I was asked by an author friend if I would share a blog about the day and life of me.

This is what I shared.

A friend of mine recently shared some photos of her visit back to California to see her failing health parents, possibly for the last time.

As I look through those pictures, I'm left to reflect on my life with my recently departed husband and of recent pictures I've uploaded.

When I met Chris he was so incredibly handsome, with rich dark and full, perfect hair, brown sparkling eyes that twinkled when he really liked what he saw and an affectionate smile.

He was everything I though a man should be. He played sports, (years on a men's soccer league) rode his bicycle every year in the Great Ragbrai event (Registered Annual Great Bike Ride Across Iowa) that encompassed about 500 miles within one week and he played in a men's basketball league.

He was the first person I'd ever met who took vitamins regularly and flossed his teeth daily. He ordered Chicken, when we went out for dinner versus something fried and fattening that I would take great pleasure in eating. He had a wicked sweet tooth that sometimes lead him to buy the cake icing in a tube and he would simply eat it like that.

Then somewhere along the road, life flipped on its head.

He went from being one of the healthiest people I knew to being the sickest person I knew.

▶ [Given data]:
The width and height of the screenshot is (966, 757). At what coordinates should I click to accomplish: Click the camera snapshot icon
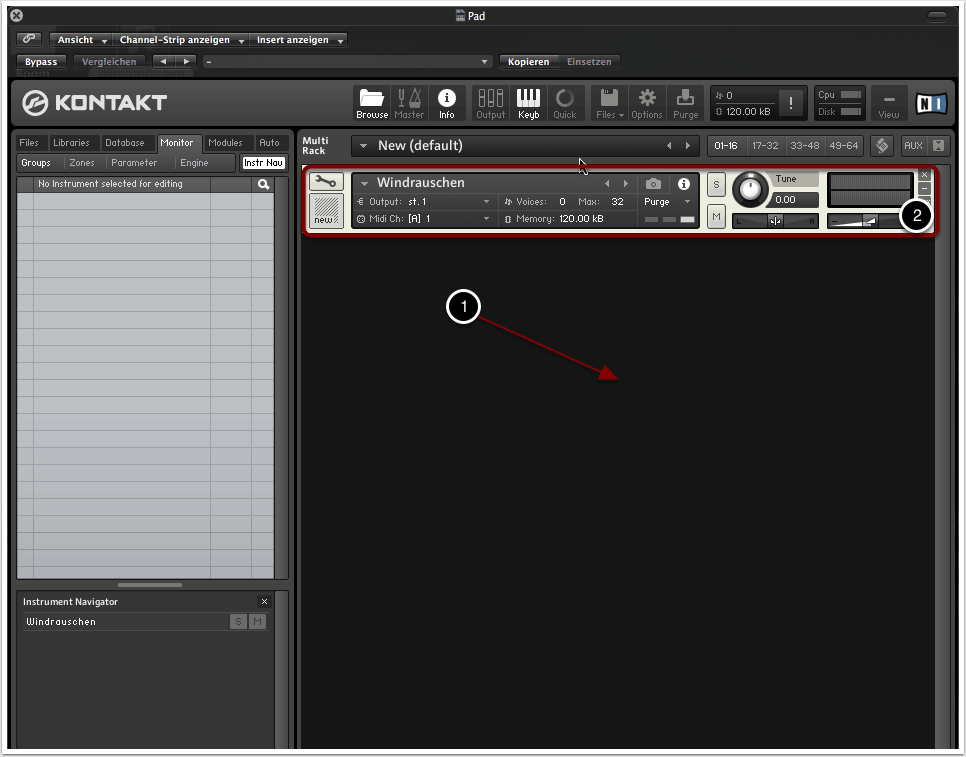pos(653,184)
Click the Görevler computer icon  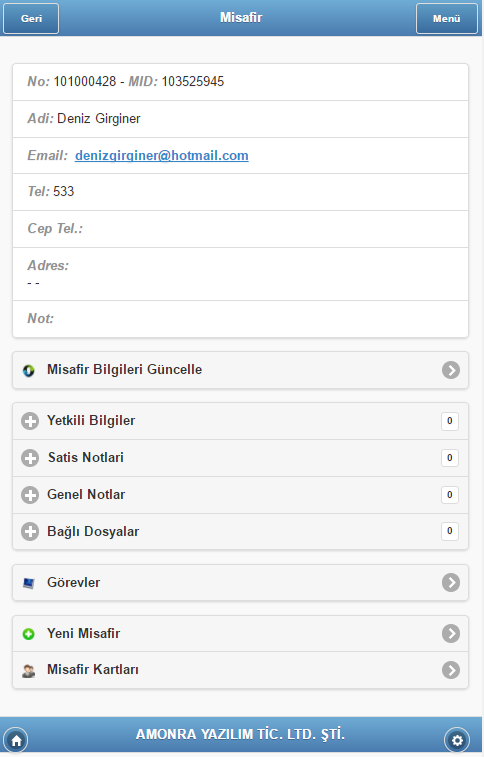[x=28, y=583]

▶ [The task]:
Decide whether each statement below agrees with the blog excerpt about Chris, answering yes or no and quoting the words from the excerpt that settle it. (a) Chris rode in a bicycle event that covered about 500 miles in one week. (b) At dinner out, Chris usually ordered something fried. (c) The friend's photos came from a visit to Iowa.

▶ [Written reply]:
(a) Yes: "encompassed about 500 miles within one week"
(b) No: "He ordered Chicken, when we went out for dinner versus something fried and fattening"
(c) No: "her visit back to California"